## Given instruction
Express the records as a JSON list of strings, one string per line, skipping blank lines, starting at the line containing "Task: Open the 파일 menu" and ending at the end of the records.

## Recorded data
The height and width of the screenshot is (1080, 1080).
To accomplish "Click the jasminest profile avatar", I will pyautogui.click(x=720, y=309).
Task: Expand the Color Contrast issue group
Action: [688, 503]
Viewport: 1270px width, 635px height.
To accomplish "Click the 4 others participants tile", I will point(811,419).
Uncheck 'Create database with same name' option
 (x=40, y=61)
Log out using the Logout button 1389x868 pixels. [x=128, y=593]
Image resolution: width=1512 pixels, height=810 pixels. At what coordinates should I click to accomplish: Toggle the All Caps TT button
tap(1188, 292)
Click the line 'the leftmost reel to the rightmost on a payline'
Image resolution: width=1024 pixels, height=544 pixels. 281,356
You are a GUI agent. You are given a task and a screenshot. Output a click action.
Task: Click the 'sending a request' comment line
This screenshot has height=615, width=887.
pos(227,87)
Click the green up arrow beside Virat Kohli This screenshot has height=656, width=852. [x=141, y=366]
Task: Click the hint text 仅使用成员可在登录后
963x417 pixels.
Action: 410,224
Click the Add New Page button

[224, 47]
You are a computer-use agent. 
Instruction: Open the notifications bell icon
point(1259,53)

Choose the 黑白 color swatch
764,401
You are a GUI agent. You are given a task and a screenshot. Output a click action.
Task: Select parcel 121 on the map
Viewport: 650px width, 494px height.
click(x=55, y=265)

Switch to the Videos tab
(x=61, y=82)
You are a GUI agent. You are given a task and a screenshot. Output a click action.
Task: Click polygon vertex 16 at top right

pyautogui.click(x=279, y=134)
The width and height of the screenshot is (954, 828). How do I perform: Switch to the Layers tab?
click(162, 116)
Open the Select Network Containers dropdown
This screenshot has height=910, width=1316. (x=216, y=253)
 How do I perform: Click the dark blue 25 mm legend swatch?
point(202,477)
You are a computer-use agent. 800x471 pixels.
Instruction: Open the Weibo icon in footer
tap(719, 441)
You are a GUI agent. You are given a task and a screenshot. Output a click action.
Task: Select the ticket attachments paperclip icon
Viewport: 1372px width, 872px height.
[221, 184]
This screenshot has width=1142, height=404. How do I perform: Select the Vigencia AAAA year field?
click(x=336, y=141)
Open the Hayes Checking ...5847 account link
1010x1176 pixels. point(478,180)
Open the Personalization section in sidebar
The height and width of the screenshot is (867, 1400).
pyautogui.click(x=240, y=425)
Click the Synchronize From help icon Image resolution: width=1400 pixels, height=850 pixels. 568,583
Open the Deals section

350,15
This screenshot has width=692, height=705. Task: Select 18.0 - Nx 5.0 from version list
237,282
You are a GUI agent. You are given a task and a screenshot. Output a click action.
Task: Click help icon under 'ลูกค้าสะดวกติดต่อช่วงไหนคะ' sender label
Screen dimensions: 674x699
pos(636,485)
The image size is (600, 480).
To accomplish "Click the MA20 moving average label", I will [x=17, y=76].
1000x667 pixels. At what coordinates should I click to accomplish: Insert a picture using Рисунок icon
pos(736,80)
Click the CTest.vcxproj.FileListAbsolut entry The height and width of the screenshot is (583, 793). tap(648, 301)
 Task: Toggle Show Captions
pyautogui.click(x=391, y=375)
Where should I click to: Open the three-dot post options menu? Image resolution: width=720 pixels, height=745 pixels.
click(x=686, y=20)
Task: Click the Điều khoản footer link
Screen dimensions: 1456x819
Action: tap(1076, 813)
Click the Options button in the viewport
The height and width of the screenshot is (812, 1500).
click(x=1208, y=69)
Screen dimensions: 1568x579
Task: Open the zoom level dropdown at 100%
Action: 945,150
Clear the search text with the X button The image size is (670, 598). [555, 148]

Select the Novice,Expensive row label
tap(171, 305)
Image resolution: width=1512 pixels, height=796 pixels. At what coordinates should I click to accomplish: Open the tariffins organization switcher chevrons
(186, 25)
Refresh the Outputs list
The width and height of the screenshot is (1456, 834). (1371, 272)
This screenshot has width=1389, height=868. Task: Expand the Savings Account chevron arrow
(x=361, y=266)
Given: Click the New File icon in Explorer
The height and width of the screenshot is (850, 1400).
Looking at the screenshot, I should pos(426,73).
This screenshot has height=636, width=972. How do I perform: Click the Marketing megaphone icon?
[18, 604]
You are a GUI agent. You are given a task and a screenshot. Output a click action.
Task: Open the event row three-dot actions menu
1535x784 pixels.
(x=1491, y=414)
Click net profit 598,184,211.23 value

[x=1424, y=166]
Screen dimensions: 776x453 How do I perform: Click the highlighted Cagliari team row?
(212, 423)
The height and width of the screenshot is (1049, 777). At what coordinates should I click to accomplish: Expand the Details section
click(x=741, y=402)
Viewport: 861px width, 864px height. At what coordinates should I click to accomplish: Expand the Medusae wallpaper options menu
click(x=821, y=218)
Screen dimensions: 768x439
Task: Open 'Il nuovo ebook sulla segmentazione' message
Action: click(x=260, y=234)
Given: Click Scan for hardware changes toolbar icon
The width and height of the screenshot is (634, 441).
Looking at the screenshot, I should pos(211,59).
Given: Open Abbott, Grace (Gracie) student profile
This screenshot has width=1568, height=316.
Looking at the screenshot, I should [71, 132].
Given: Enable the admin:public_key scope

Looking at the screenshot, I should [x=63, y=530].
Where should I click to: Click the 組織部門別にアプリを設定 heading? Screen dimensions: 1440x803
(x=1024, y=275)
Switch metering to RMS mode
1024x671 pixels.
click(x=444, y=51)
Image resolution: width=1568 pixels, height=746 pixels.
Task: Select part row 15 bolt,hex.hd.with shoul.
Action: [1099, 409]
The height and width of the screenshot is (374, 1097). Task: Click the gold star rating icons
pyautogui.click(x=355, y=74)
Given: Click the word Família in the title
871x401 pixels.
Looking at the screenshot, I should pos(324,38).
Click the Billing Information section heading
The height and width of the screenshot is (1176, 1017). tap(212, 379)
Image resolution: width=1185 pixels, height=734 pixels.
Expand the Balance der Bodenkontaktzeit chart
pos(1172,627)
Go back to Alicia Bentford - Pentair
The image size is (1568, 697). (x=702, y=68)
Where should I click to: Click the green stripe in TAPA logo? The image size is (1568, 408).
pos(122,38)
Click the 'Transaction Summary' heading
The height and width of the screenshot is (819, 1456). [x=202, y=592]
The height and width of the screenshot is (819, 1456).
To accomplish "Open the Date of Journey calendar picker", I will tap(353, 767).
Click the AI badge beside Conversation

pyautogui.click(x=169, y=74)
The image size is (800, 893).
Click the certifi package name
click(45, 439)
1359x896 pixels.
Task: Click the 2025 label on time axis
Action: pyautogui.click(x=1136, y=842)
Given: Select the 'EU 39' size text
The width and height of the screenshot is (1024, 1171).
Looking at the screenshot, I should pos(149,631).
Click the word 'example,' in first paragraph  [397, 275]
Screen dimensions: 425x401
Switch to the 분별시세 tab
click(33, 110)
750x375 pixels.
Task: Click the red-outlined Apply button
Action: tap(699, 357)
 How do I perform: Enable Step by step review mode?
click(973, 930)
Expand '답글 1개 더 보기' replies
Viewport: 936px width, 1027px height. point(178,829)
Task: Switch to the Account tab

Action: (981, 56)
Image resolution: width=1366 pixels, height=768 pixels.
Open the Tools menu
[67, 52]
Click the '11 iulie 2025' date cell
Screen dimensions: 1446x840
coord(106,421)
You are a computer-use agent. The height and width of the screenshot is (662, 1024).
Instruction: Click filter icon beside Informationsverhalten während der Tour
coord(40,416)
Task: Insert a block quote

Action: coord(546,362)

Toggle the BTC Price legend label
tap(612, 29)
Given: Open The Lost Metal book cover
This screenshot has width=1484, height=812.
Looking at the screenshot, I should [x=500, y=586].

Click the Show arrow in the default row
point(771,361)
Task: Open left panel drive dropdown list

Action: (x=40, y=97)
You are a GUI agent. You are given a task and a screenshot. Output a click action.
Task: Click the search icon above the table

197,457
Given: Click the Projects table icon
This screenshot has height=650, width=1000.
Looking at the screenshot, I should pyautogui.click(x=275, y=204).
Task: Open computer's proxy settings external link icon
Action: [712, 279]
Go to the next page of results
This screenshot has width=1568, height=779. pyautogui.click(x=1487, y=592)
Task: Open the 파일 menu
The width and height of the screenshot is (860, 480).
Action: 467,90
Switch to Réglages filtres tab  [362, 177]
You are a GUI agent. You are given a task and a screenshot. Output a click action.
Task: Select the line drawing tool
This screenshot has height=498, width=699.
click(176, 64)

## Solution
[
  "Task: Open the 파일 menu",
  "The width and height of the screenshot is (860, 480).",
  "Action: 467,90",
  "Switch to Réglages filtres tab  [362, 177]",
  "You are a GUI agent. You are given a task and a screenshot. Output a click action.",
  "Task: Select the line drawing tool",
  "This screenshot has height=498, width=699.",
  "click(176, 64)"
]